You just said a little earlier you didn't believe this. If you're going this way and that, I don't know what to believe.

Let's let that go. If you're saying that you believe that Jesus Christ, in His humanity, revealed all the man can know of God, then we are in agreement. You're saying you agree with this?

Quote:
M: Do you agree that the following passages say, among other things, that capital punishment "[illustrated and applied] the principles of the Ten Commandments", that it is "only the principles of the Ten Commandments amplified"?


No.

Quote:
M: Also, do you think Jesus was commanding the use of force and violence when He ordered Moses and the COI to stone sinners to death?

T: I think the web site I referred you to gives a good explanation of what I think.

I read through it and didn’t see where the author specifically addressed this concern. If it’s there, please post it here. Thank you.


Chapter 9. The principles needed to understand the case are discussed.

Quote:
M: You wrote, "Where do you see violence in Him?" "I asked you to consider the Sermon on the Mount, but you didn't." True, Jesus did not use force or violence to persuade people to do anything against their wishes.

T: He didn't use it for any other purpose either.

M:Why did you split this sentence off from the one following it? I say the very same thing. By splitting it off it gives the impression I didn’t say it.


You don't say the same thing. You deny it. You believe God used force or violence on many occasions. You don't call what was done "force" or "violence," but in terms of the actual definitions of the words, this is what you believe. For example, in the plagues of Egypt, you believe God used more and more force and violence (inflicting pain and death) until finally Pharaoh capitulated.

Tell me how you would say this, and I can quote it, so I'm not using words you don't like, but God did X more and more until Pharaoh capitulated.

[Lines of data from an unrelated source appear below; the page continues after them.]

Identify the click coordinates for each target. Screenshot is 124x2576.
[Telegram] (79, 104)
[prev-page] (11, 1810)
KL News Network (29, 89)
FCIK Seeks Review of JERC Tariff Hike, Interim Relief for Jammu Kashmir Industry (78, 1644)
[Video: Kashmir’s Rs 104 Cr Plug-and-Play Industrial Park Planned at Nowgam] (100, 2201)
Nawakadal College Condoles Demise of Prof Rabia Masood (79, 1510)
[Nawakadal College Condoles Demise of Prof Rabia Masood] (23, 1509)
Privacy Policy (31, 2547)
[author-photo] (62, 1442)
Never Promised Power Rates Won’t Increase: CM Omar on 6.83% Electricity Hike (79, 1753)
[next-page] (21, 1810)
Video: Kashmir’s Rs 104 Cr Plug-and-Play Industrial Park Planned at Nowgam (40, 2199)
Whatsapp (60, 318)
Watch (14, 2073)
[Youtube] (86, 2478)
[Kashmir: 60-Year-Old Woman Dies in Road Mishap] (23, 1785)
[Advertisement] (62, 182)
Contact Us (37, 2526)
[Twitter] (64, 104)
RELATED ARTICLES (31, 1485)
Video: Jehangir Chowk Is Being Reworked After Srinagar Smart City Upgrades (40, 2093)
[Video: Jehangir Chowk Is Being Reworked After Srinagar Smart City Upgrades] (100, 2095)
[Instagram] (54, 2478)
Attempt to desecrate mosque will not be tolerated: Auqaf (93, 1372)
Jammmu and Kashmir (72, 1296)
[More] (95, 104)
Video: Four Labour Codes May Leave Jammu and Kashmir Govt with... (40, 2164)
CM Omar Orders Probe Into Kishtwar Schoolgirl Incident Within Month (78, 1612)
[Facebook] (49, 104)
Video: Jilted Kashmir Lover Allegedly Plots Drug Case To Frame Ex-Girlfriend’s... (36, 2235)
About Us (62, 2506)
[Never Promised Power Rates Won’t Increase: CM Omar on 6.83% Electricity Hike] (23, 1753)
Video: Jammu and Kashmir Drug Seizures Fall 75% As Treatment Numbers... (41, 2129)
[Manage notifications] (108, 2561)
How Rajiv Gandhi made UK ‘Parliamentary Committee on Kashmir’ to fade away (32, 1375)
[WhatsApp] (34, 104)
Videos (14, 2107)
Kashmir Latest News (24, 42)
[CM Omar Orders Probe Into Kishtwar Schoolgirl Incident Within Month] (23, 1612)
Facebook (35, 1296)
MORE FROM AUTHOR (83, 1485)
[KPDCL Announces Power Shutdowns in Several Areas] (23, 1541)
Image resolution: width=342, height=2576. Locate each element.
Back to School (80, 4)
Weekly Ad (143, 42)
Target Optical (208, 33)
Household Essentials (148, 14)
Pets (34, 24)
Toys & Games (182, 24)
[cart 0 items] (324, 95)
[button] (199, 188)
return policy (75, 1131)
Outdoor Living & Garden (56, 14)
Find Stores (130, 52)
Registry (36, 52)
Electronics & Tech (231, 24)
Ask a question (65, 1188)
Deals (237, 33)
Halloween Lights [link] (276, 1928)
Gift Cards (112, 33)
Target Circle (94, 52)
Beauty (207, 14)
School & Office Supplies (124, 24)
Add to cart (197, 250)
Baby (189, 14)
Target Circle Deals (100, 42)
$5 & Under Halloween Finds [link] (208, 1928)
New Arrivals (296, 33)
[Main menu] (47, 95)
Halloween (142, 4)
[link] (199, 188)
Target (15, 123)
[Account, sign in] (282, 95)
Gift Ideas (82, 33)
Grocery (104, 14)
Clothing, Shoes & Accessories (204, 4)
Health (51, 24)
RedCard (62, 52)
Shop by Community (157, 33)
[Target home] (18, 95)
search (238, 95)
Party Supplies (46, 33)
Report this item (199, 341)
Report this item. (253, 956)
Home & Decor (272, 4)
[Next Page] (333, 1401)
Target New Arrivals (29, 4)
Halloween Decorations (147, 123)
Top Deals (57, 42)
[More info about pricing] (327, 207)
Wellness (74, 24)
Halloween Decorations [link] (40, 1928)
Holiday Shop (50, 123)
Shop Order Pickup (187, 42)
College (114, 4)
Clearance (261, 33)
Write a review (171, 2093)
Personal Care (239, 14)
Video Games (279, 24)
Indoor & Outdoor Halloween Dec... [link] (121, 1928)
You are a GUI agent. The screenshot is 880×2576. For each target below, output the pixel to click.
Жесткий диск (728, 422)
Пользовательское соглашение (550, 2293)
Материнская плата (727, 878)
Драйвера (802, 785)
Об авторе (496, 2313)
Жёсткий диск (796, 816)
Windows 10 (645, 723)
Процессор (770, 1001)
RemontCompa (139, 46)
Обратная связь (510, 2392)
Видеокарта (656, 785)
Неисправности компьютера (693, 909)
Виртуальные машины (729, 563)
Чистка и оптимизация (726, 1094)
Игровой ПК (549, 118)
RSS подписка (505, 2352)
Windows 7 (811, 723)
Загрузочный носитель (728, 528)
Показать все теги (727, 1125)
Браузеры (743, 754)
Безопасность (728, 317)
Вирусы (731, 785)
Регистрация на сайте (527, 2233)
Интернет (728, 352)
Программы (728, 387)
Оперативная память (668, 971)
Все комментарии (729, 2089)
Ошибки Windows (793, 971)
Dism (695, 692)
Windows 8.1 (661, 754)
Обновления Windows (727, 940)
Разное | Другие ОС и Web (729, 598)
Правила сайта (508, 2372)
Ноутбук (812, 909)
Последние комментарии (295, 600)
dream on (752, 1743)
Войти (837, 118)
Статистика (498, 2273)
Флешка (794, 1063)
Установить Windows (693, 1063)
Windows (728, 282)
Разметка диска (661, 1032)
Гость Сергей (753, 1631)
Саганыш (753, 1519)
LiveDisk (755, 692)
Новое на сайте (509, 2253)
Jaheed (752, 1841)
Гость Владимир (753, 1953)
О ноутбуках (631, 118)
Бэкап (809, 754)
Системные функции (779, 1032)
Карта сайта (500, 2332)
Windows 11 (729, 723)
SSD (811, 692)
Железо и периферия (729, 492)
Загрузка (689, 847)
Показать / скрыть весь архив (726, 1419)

It is this God doing X that I disagree with, regardless of how you choose to label X.

Quote:
T: He permitted death and destruction. Regarding the rest, you're simply assuming what you already believe to be true. I'm asking where you see what you believe to be true in the life and teachings of Jesus Christ. Your answer appears to be ... no answer.

M:True, not once did Jesus resort to the “withdraw and permit” principle of allowing death and destruction to happen while He was here in the flesh.


This is FOTAP. I'm not saying that God resorts to the "withdraw and permit" principle but that people cause His protection to be withdrawn.

Quote:
M:We’ve been over this before and I thought we were in agreement on this point.


??? Why would you think this?

I'm confused. I believe that all that can be known of God was revealed by the life and character of Jesus Christ in His humanity. It appears to me that you don't agree with this, and are using this "withdraw and permit" things as an example to disprove what I'm asserting. But you may be trying to do something else.

Quote:
M:However, He did teach it, that it He would in future resort to it. His confirmation that Jews and Jerusalem would alike perish is an example. Also, His doctrine regarding “weeping and gnashing of teeth” speak to it.


This is again FOTAP, I believe. It's not a principle that Christ "resorts" to, but, as the SOP puts it, what happens is people cause God's protection to be removed.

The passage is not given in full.